> _Your task_: Please copy, exactly as they appear below, the lines from the one containing "wilman@me.com (114, 2549)" through the one containing "Conditions générales de vente (627, 735)".

*** Opening Record set ***

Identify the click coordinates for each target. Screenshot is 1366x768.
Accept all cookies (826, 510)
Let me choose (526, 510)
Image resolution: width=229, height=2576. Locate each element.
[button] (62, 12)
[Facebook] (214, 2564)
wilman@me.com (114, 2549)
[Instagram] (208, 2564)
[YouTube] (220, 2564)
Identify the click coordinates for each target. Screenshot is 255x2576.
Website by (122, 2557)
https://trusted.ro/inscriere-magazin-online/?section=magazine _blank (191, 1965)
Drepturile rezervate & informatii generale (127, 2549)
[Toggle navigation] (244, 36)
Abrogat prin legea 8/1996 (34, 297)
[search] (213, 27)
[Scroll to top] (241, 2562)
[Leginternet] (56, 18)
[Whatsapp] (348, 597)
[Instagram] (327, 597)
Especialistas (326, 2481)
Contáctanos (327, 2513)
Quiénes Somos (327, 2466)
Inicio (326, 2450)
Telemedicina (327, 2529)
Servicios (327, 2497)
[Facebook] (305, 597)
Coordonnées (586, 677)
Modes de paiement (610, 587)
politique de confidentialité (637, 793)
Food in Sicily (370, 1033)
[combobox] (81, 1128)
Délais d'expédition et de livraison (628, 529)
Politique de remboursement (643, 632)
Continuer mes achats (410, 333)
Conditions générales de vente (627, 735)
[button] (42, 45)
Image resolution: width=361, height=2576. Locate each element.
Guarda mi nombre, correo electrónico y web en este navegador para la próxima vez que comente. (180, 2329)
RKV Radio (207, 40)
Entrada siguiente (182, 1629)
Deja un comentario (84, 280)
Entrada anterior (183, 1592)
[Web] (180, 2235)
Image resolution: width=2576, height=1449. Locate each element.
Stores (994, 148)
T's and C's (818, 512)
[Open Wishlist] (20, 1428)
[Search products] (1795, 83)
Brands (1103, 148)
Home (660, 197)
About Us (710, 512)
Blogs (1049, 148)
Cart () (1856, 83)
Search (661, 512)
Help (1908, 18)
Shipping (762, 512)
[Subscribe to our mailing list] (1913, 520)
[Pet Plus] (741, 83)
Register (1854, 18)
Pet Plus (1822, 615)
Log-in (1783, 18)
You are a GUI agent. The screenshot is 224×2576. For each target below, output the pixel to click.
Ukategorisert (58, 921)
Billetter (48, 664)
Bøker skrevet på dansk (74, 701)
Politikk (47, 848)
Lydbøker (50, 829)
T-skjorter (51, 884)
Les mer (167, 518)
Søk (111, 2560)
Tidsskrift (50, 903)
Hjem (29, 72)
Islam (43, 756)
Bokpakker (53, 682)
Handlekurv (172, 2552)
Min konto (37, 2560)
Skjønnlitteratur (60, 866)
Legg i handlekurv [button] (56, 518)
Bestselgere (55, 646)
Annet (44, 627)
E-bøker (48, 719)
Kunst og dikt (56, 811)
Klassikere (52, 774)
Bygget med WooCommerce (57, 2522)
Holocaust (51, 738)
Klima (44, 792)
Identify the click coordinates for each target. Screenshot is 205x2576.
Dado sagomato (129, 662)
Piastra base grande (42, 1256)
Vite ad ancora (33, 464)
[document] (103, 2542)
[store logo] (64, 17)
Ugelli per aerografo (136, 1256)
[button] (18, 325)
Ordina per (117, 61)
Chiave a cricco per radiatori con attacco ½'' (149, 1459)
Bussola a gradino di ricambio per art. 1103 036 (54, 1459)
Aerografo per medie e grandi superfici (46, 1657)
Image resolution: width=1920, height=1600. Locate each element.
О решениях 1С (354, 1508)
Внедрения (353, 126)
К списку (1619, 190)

*** Closing Record set ***

> _Exercise solution_:
wilman@me.com (114, 2549)
[Instagram] (208, 2564)
[YouTube] (220, 2564)
Identify the click coordinates for each target. Screenshot is 255x2576.
Website by (122, 2557)
https://trusted.ro/inscriere-magazin-online/?section=magazine _blank (191, 1965)
Drepturile rezervate & informatii generale (127, 2549)
[Toggle navigation] (244, 36)
Abrogat prin legea 8/1996 (34, 297)
[search] (213, 27)
[Scroll to top] (241, 2562)
[Leginternet] (56, 18)
[Whatsapp] (348, 597)
[Instagram] (327, 597)
Especialistas (326, 2481)
Contáctanos (327, 2513)
Quiénes Somos (327, 2466)
Inicio (326, 2450)
Telemedicina (327, 2529)
Servicios (327, 2497)
[Facebook] (305, 597)
Coordonnées (586, 677)
Modes de paiement (610, 587)
politique de confidentialité (637, 793)
Food in Sicily (370, 1033)
[combobox] (81, 1128)
Délais d'expédition et de livraison (628, 529)
Politique de remboursement (643, 632)
Continuer mes achats (410, 333)
Conditions générales de vente (627, 735)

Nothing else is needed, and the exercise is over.